And then finally, on Friday, the President will meet with President Jiang of China. This is the first meeting since -- the first direct meeting, although they've talked -- since the completion of the negotiations of our WTO agreement. And, of course, since the House passed PNTR, which I think those developments are probably the most significant developments in U.S.-China relations since normalization in 1978. This is an opportunity to talk about WTO accession, talk about regional issues such as North Korea, talk about human rights, nonproliferation, U.N. peacekeeping, and assessment reform for which China's support is essential.

So it is a very busy three days, and I think the way to kind of organize it in your own mind, at least the way I've organized it in my mind, is to see these three baskets. We have a U.N. agenda, a U.N. Millennium Summit agenda, we have a Middle East agenda, we have a bilateral agenda, Putin, Jiang, Kim, Sezer. There may be one or two others that we sneak in there somewhere.

Q Sandy, you said that it's time to take stock in the Middle East and you're going to decide whether there's a possibility for progress, where you've had Ross out there, and you've had a lot of conversations, the president has. What are the prospects? Where do things stand?

MR. BERGER: Well, I think we'll know better after these meetings. There has been a lot of discussion. There has been things happening in a number of different arenas. The Egyptians have been active. Chairman Arafat has done a good deal of traveling, and met with European and Arab and Asian leaders. Prime Minister Barak has been assessing -- first of all has had meetings with Mubarak and the Europeans and others.
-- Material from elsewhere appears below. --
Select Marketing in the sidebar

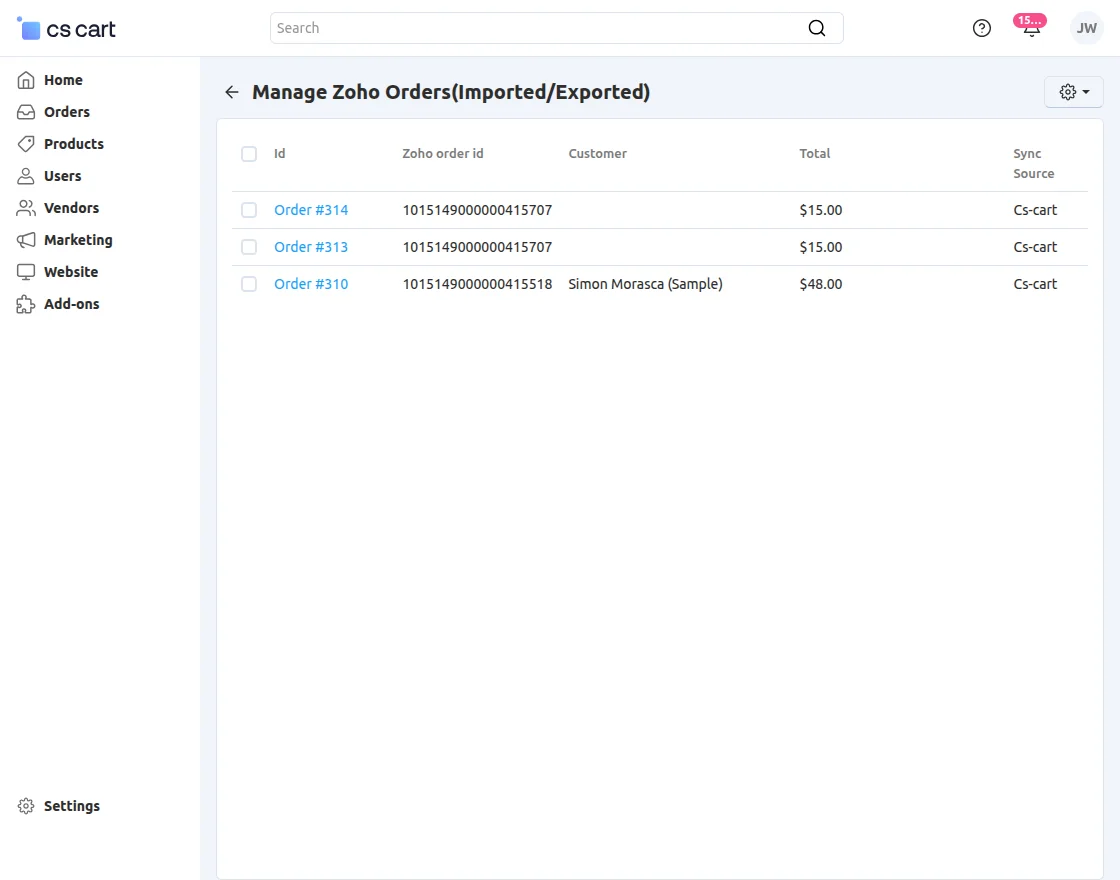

I think we now -- there are things that the leaders will say to the President, that they won't say to any of the rest of us, so I think it's an opportunity, a timely opportunity, as we enter the beginning of September, I consider to be a very important month, to see whether there is a possibility for forward momentum beyond Camp David, or whether these very difficult decisions remain still where they were.

Q Is the onus on Chairman Arafat to show greater flexibility on the issue of Jerusalem, to press this momentum forward towards a possible convening of another summit?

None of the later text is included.